Morphological cerebellar phenotype of Foxc1 ^−/− embryos. (a) Dorsal view of the head from an X-gal–stained Foxc1 ^+/− (Mf1 ^+/LacZ) embryo at E12.5 showing that Foxc1 expression excludes the developing brain. (b) Midsagittal section through embryo in a (dashed line) showing expression in the mesenchyme (m) adjacent to the cerebellar anlage (cb). (c) Dorsal view of Gdf7 expression in a wild-type embryo. (d) Dorsal view of Gdf7 expression in a Foxc1 ^−/− embryo revealing an enlarged fourth ventricle roof plate (4v). (e) Schematic of the dorsal view of an E12.5 embryo depicting the 4v area (shaded gray) measured in Foxc1 ^−/− and littermates. The 4v was 2.5-fold larger in Foxc1 ^−/− embryos. (f) Cresyl violet–stained midsagittal section of the developing cerebellar anlage in a wild-type E14.5 embryo. (g) Midsagittal section of the developing cerebellar anlage in a Foxc1 ^−/− E14.5 embryo showing that the rhombic lip (rl) and external granule cell layer (egl) are abnormal and highly disorganized. (h) Midsagittal section through the cerebellar vermis of a wild-type E17.5 embryo showing distinct egl and Purkinje cell (pc) layers. (i) Midsagittal section through the cerebellar vermis of a Foxc1 ^−/− E17.5 embryo showing a lack of distinct egl and pc layers, an abnormal rl and an expansion of the choroid plexus (cp). Scale bars, 100 (a,c,d), 50 (b,f–i) or 20 µm (g inset).

Figure 4

Loss of Foxc1 from hindbrain mesenchyme disrupts rhombic lip–derived cerebellar cellular populations. (a) Ttr expression in the differentiating choroid plexus epithelium of E12.5 WT and Foxc1 ^−/− littermate embryos assayed by in situ hybridization (ISH) shows midline expansion of choroid plexus (arrow) adjacent to the cerebellar anlage (cb) in the mutant. Increased Ttr expression confirmed by qRT-PCR (relative to Gapdh expression) is presented as mean ± s.e.m. *P < 0.03 (b) DAPI-counterstained (blue) parasagittal section shows Atoh1 expression (green) in the cerebellar anlage of E14.5 W Tand Foxc1 ^−/− littermate embryos. No Atoh1⁺ cells are observed in the mutant egl. Whole-mount ISH of E14.5 brains confirms that loss of Atoh1 in the mutant is restricted to the developing cerebellar vermis. (c) Eomes expression (pink) in the cerebellar anlage of E18.5 WT and Foxc1 ^−/− littermate embryos.
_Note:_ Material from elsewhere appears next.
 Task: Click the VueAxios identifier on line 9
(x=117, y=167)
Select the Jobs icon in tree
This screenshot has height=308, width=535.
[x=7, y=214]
The Eomes⁺ unipolar brush cells (ubc) remain in the rl of the mutant, rather than migrating through the developing white matter as in WT. DAPI staining (blue) shows egl and pc in WT cerebellum. (d) Expression of six known Foxc1 downstream targets in eye mesenchyme and endothelial development in the mid-hindbrain of E12.5 WT (black) and Foxc1^−/− (gray) littermate embryos, assayed by qRT-PCR. Loss of Foxc1 significantly decreases expression of genes secreted from hindbrain mesenchyme (Tgfb1, Cxcl12, Bmp2 and Bmp4) but not genes expressed in the neural tube (Fgf15 and Cxcr4). Data presented as mean ± s.e.m. represent four independent experiments. *P < 0.03, **P < 0.01, ***P< 0.00001. Scale bars, 100 µm.

Figure 5

Cerebellar morphology of Foxc1 ^hith/hith mice. (a,b) Dorsal views of mouse brains at postnatal day (P) 30. Mean cerebellar area between Foxc1 ^hith/hith (5.63 arbitrary units (a.u.) ± 0.31 s.e.m.) and littermates (8.60 a.u. ± 0.03 s.e.m.) reveals significant hypoplasia in these adult mutants (P< 0.01). (c,d) Cresyl violet–stained coronal sections through the cerebellum. (e,f) Cresyl violet–stained midsagittal sections through the vermis of brains of mice at P30. The wild-type cerebellum (a) has a stereotypic foliation pattern, which is disrupted in the homozygous mutants. Scale bars, 200 µm.